- [List of tasks]
a. From the volunteering post, list the kinds of briefs that Media Bounty has turned down.
b. Extract the passage of the volunteering post that begins at the words "The benefits of" and stops after "impact it has.".

*** Supplied passage

The benefits of volunteering for agencies and beyond
We’re extremely proud of our social purpose and have championed Volunteering Time Off (VTO) for staff since the day we opened for business. In our latest post, founders Emma and Jake share their thoughts on why volunteering is integral to Media Bounty’s culture and the positive impact it has.
What is Media Bounty’s volunteering policy?
Emma: Employees get five days of paid leave per year to undertake volunteering opportunities of their choice. We’ve had people undertake a huge range of activities over the past ten years: listening to children read in school, running youth camps for disadvantaged children, preparing meals and offering support at homeless shelters, supporting urban bee projects, and even establishing artificial coral reefs in Thailand. We’ve also organised our own company-wide volunteering with a Brighton beach clean for our summer social.
Jake: One of the things that we also try to do is use our skills to make a more permanent difference. We co-founded the Conscious Advertising Network, a volunteer coalition of over 100 organisations helping the ethics catch up with the technology of modern advertising.
Isn’t this just the latest employee benefit bandwagon for businesses to jump on? Why does it matter?
Emma: Organised corporate volunteering days with big charities do feel a bit like that. And it’s questionable how much value they add to the charities concerned. Essentially they often end up as revenue-driving opportunities, as opposed to the volunteering itself making a meaningful difference. We would prefer to be a help rather than a hindrance, by carefully seeking out opportunities to add genuine value.
Jake: It’s a bandwagon if it is only used for a communications reason. The fact is we had volunteering in our staff contracts and donated to international conservation charity, World Land Trust before we had any revenue and before we even knew that we should try to build our own brand. It really is about values. Are we all here just to make money and try to be famous, or are we here to make a contribution?
Why is volunteering important to Media Bounty?
Emma: Volunteering is a very valuable experience for our employees, and for the brands we work on. We all know how easy it is to fall into a marketing bubble – experiencing people and life outside of our usual sphere of reference makes us better marketers, as well as being hugely personally rewarding. Also, as a social media agency with a conscience it’s part of our DNA – it’s been part of our agency since day one. This year alone our volunteering hours have totalled 281.5hrs, which is the equivalent of 37.5 days!
Jake: Media Bounty is not an agency where everyone is motivated to make as much money as possible. It’s back to the values. What do we stand for? Being a social media agency with a conscience has meant that we have turned down briefs from the biggest tobacco companies, and the biggest oil companies, as well as gambling and weed killer briefs. It’s no good calling yourself conscious and putting values like ‘kindness’ on the wall if you don’t act like that. The same is true of volunteering. It is about making a positive contribution to society rather than just employing people and paying our taxes.

******
*** Data for review

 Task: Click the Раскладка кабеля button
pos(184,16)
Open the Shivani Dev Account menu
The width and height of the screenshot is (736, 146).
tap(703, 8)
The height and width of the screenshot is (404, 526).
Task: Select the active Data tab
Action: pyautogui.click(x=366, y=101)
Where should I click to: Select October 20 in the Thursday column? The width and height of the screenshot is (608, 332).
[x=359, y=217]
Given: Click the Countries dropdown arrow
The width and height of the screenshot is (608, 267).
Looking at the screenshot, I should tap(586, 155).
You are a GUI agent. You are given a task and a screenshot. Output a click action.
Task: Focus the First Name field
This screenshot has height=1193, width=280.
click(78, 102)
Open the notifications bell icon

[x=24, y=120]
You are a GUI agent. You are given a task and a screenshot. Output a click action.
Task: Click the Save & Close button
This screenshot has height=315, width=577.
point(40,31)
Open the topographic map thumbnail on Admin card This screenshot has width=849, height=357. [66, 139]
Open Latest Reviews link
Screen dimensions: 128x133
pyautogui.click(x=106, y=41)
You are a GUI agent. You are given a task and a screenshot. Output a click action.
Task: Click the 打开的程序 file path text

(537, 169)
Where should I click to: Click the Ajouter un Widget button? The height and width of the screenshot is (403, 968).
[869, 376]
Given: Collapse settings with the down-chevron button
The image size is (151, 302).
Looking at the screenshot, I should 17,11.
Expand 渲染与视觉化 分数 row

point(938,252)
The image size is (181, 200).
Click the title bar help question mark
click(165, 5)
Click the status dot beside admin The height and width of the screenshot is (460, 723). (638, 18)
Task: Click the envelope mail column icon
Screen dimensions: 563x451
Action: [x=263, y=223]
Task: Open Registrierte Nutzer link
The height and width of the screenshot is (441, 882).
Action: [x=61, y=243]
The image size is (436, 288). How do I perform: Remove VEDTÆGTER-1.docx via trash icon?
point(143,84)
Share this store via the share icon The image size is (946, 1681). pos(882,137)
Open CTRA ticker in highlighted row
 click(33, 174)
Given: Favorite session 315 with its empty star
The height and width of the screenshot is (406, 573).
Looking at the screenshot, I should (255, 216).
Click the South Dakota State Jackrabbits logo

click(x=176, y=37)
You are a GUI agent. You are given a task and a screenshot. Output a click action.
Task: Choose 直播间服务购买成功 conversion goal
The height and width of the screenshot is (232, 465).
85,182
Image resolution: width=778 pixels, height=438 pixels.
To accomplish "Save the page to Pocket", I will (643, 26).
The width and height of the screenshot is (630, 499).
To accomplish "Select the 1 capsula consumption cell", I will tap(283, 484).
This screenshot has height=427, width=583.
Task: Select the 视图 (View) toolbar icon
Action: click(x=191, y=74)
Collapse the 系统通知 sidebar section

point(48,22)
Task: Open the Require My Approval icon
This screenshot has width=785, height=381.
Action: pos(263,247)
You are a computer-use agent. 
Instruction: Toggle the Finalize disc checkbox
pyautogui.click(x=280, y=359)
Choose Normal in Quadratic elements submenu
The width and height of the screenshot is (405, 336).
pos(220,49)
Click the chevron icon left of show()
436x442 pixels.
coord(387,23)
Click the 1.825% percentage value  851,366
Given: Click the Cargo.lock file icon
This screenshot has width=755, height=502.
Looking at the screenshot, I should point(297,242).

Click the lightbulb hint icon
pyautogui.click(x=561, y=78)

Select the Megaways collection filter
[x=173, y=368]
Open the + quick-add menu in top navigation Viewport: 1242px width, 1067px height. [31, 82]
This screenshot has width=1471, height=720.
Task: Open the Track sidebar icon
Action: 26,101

******

- [Solutions to the exercise]
a.
- Briefs from the biggest tobacco companies
- Briefs from the biggest oil companies
- Gambling briefs
- Weed killer briefs

b.
The benefits of volunteering for agencies and beyond
We’re extremely proud of our social purpose and have championed Volunteering Time Off (VTO) for staff since the day we opened for business. In our latest post, founders Emma and Jake share their thoughts on why volunteering is integral to Media Bounty’s culture and the positive impact it has.